* **TASK REQUIREMENTS**: Each line of the records containing "live" is to be copied out and returned.

** ENTRIES SUPPLIED follows **

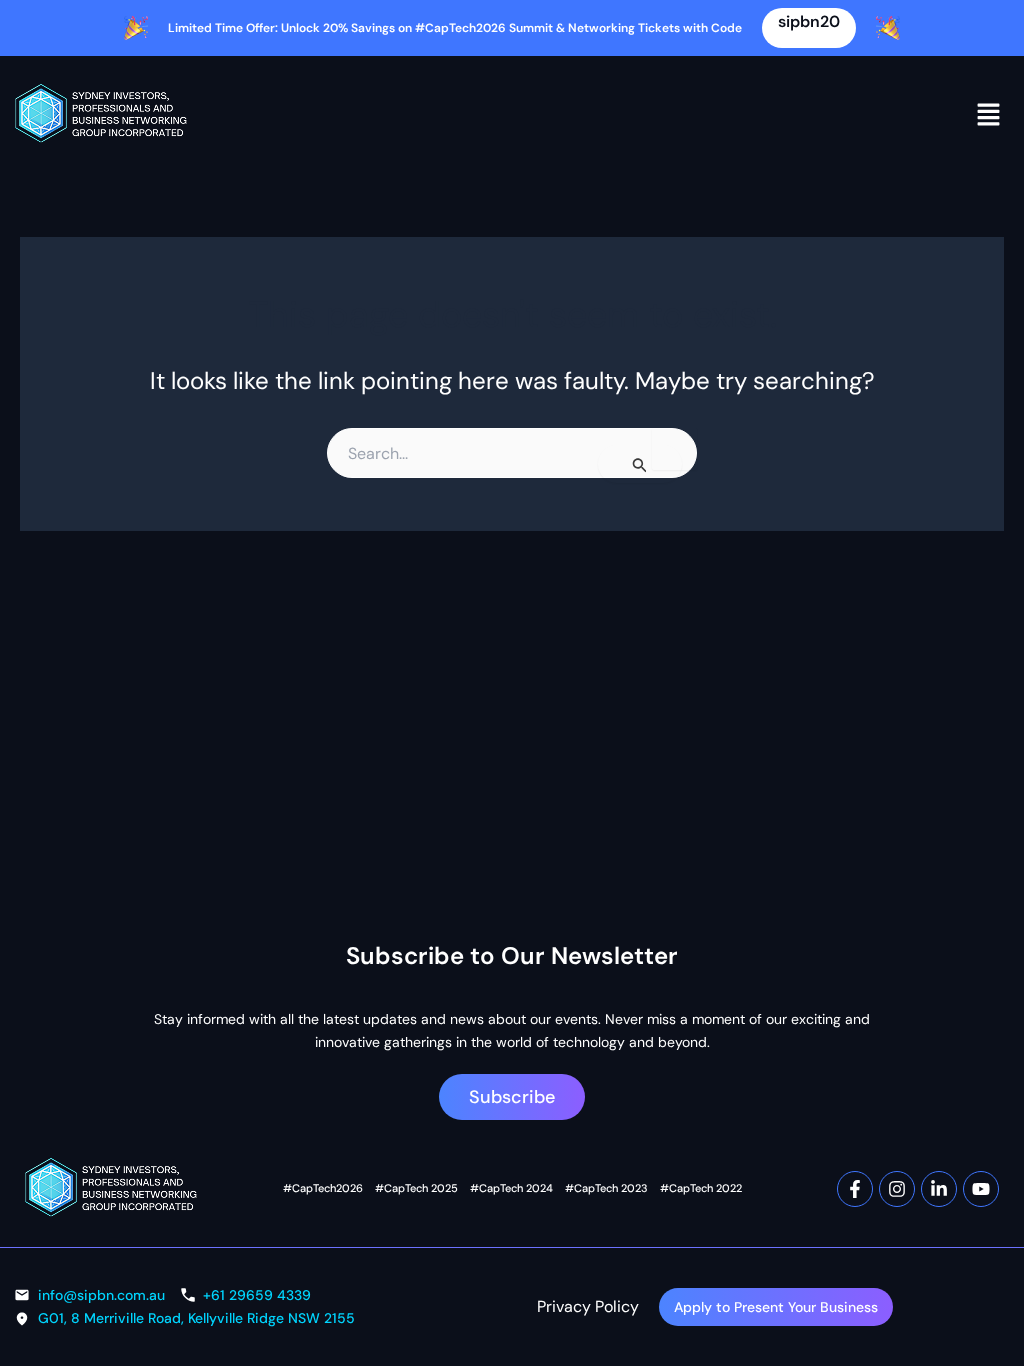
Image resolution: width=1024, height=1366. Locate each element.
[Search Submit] (640, 464)
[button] (989, 114)
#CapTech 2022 (701, 1188)
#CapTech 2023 (606, 1188)
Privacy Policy (588, 1306)
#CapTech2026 (323, 1188)
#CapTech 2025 (416, 1188)
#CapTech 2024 (511, 1188)
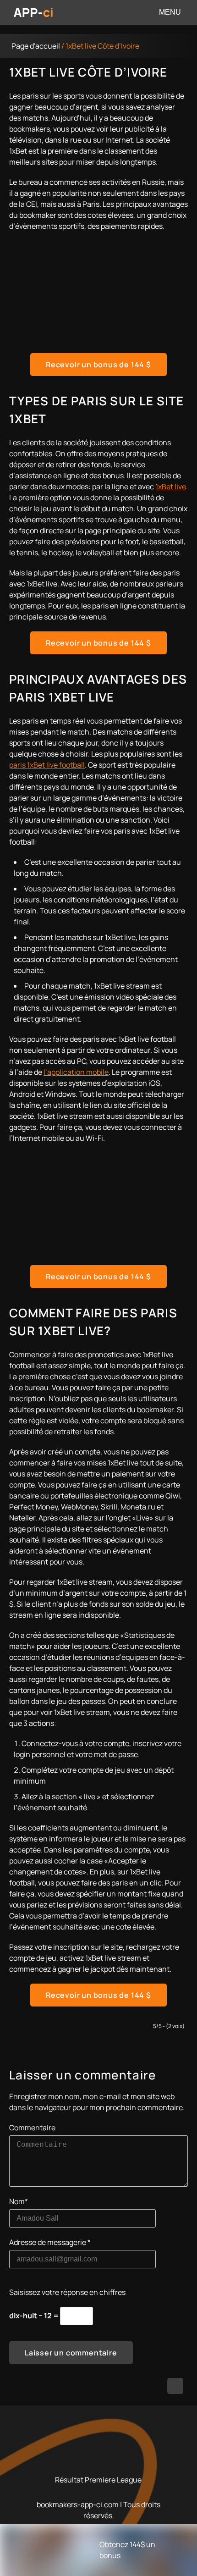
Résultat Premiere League (98, 2480)
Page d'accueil (35, 46)
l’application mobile (76, 1072)
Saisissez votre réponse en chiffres (67, 2292)
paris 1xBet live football (47, 765)
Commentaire (32, 2128)
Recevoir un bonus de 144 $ (98, 364)
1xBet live (170, 486)
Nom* (18, 2201)
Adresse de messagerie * (50, 2242)
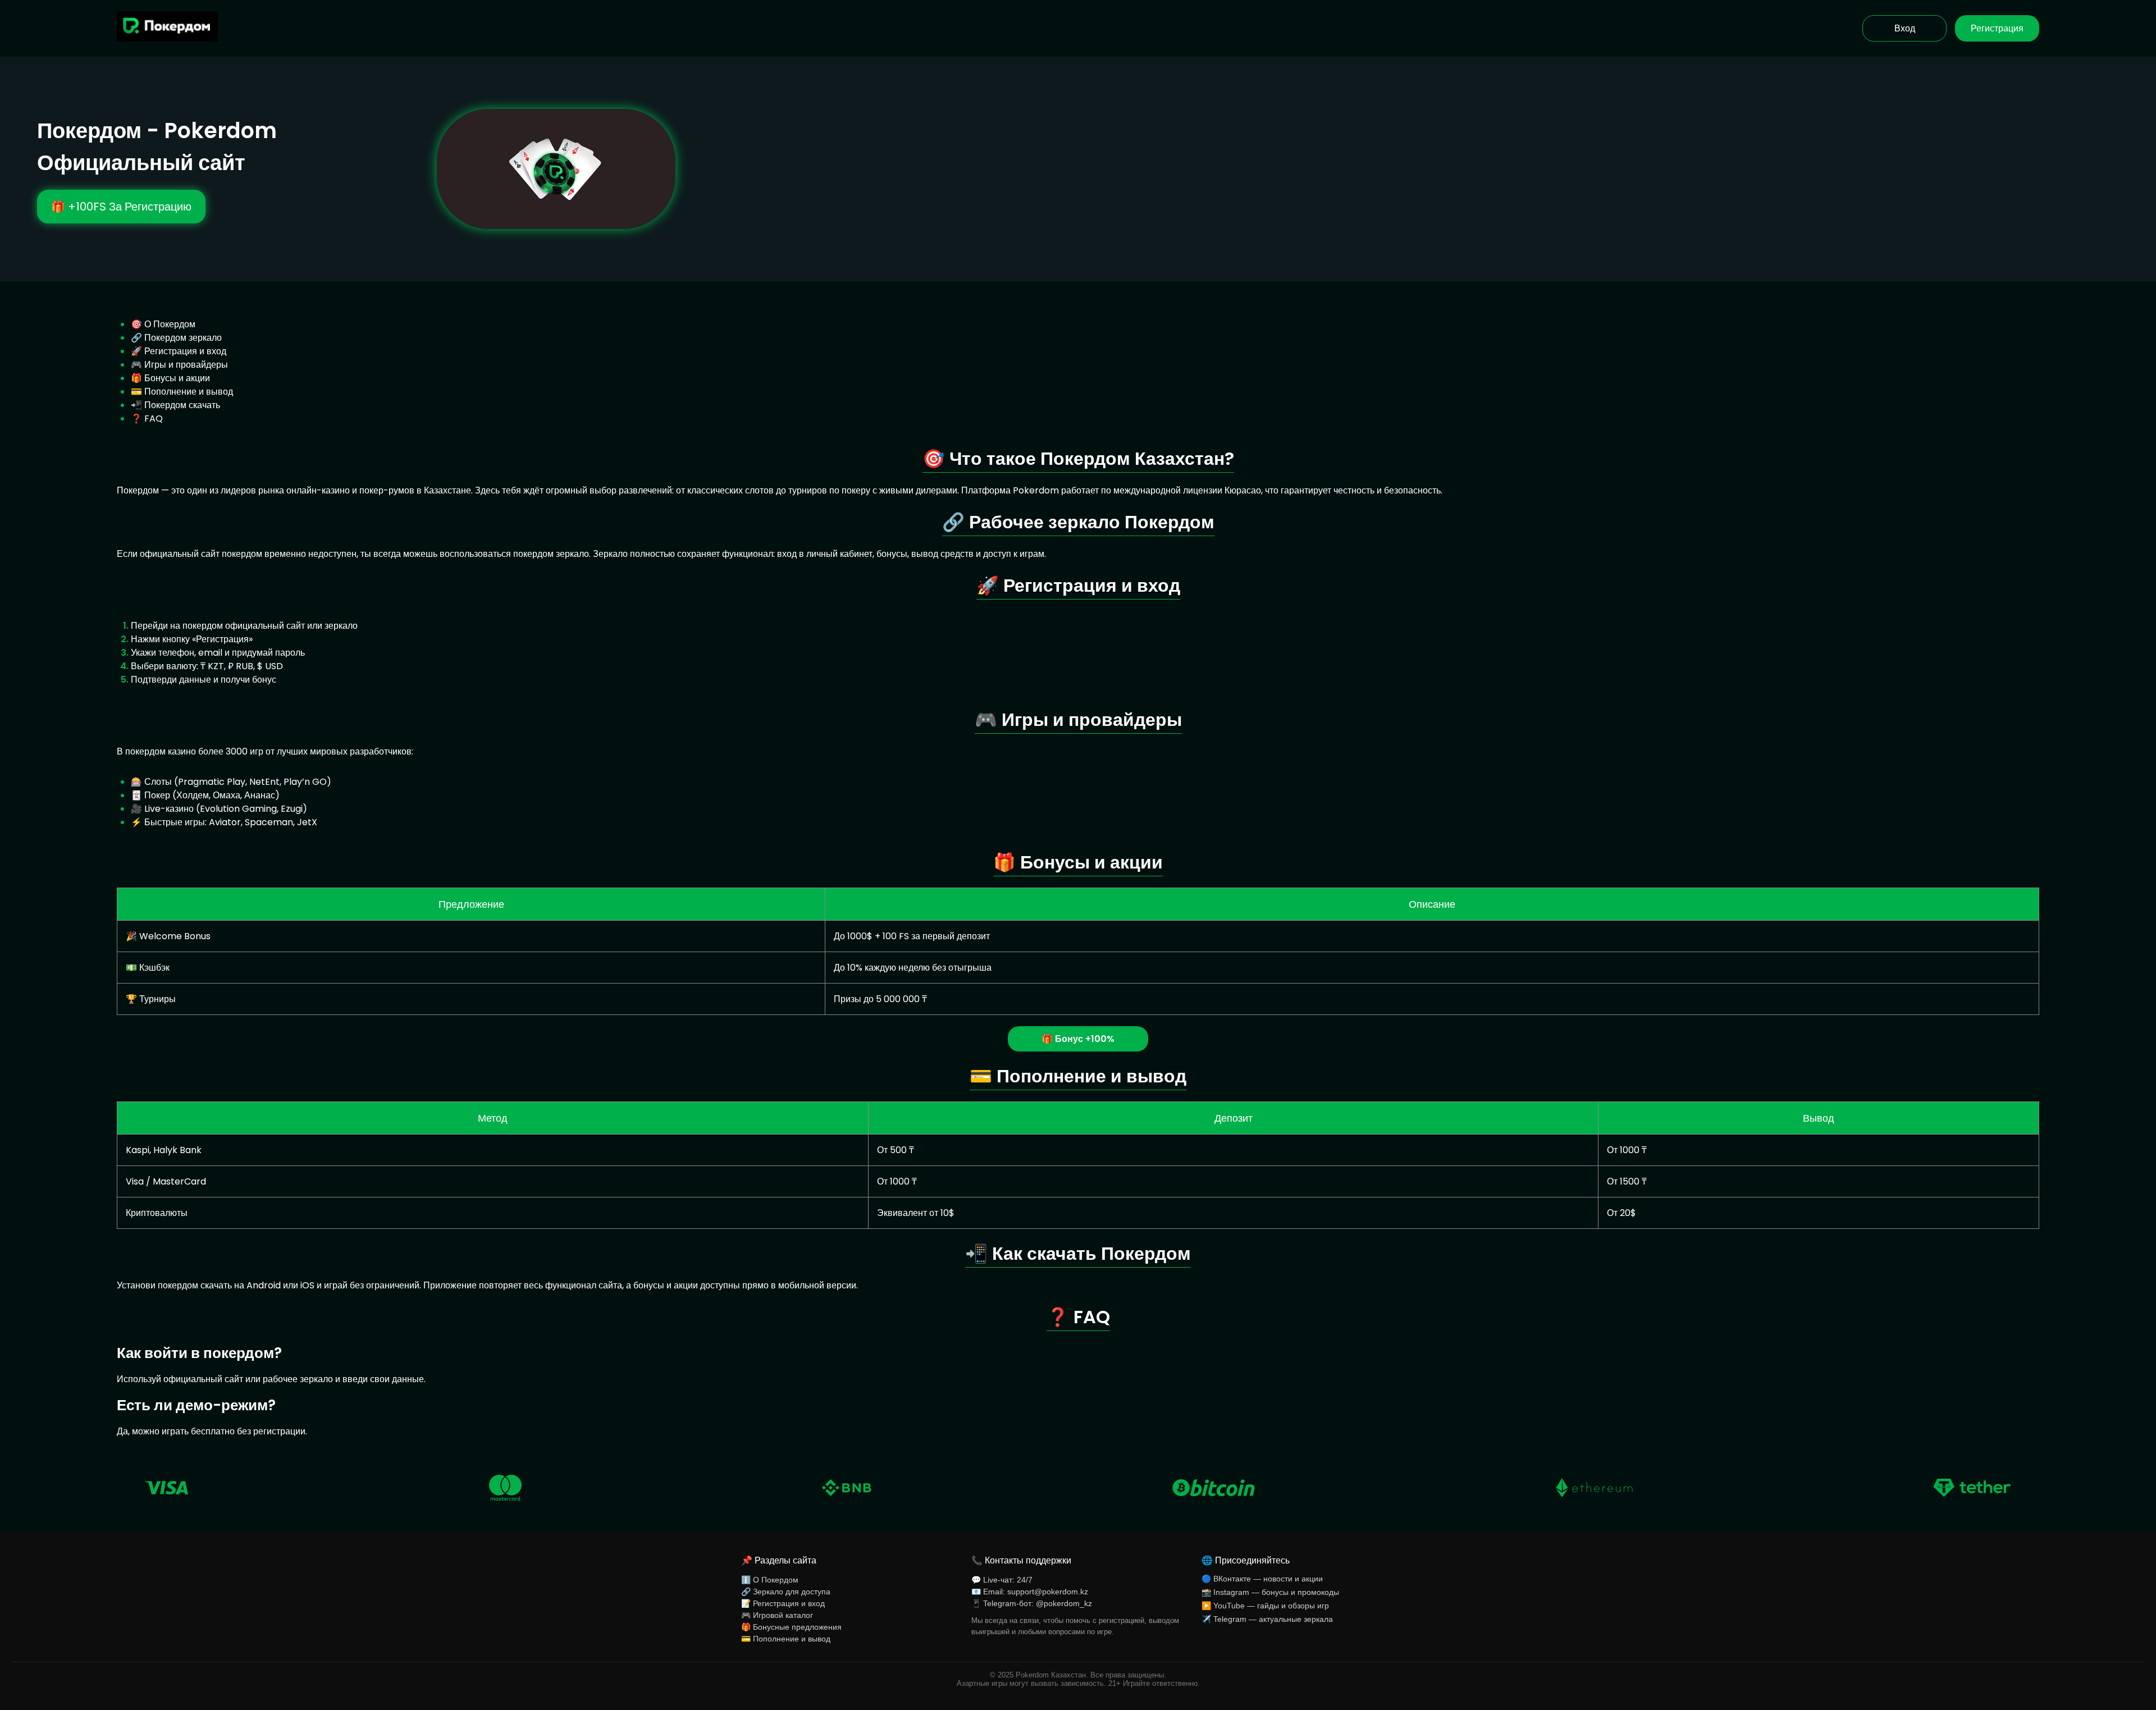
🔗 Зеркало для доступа (785, 1591)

** End of ENTRIES SUPPLIED **

* **ANSWER SECTION**:
paris 1xBet live football (47, 765)
1xBet live (170, 486)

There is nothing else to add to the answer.